No one's laughing now. More and more, our pundits are fretting the possibility of a painful, U-shaped recovery, or even a drawn-out L-shaped one. Deutsche Banc. Alex Brown's Ed Yardeni has become increasingly convinced that the outlook will remain weak through the end of the year as corporate profits contract — notwithstanding the Fed's relatively aggressive rate cuts.
David Jones, chief economist at Aubrey G. Lanston, agrees. Powerful forces — including rising consumer and business debt burdens, slumping corporate profits, falling asset values, excess production capacity and bulging inventories — are likely to act as a drag on the economy for some time, he says. Although consumer sentiment improved from near-recession levels in March, there's still a risk that rising unemployment and mounting portfolio losses will further dampen consumers' willingness to spend, pushing the economy over the edge.
Even worse, some of our pundits have lost confidence in the Federal Reserve's ability to manage interest rates. If Yardeni had his say, the Fed would have lowered rates by another full percentage point in March, rather than by just one-half percentage point. Biggs agrees that the Fed has gotten ``way behind the curve.''
If that's too bleak for you, take heart in the Abby Cohens and Ed Kerschners of the world. While reluctant to call a specific market bottom, our upbeat pundits say conditions are ripe for a rebound in equity prices. Interest rates have further to fall, consumers are still buying cars and homes, energy prices have stabilized and a tax cut is on the near-term horizon. Although profits have tanked as companies unload excess inventories, a two-month pickup in new equipment orders (as measured by the National Association of Purchasing Managers) suggests the pain may be short-lived.
``If we can weather the upcoming final two weeks of the earnings preannouncement storm and finally make progress with stock levels close to current levels, this market may never look back,'' wrote Galvin in a Monday research note.

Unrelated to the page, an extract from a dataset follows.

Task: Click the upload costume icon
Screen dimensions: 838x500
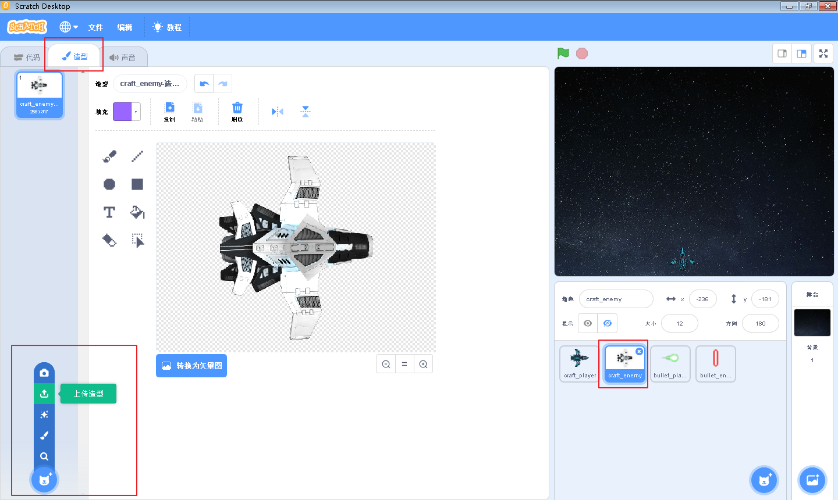Action: tap(44, 394)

It helps, of course, that stocks are already — to quote Kerschner — ``extraordinarily cheap,'' when adjusted for current levels of interest rates and inflation. The UBS Warburg strategist figures that S&P 500 stocks deserve to trade at 30 times future earnings, up from their current P/E multiple of 22. ``Today's market weakness will likely turn out to be as great a buying opportunity as the panic sell-off in the fall of 1998,'' he writes.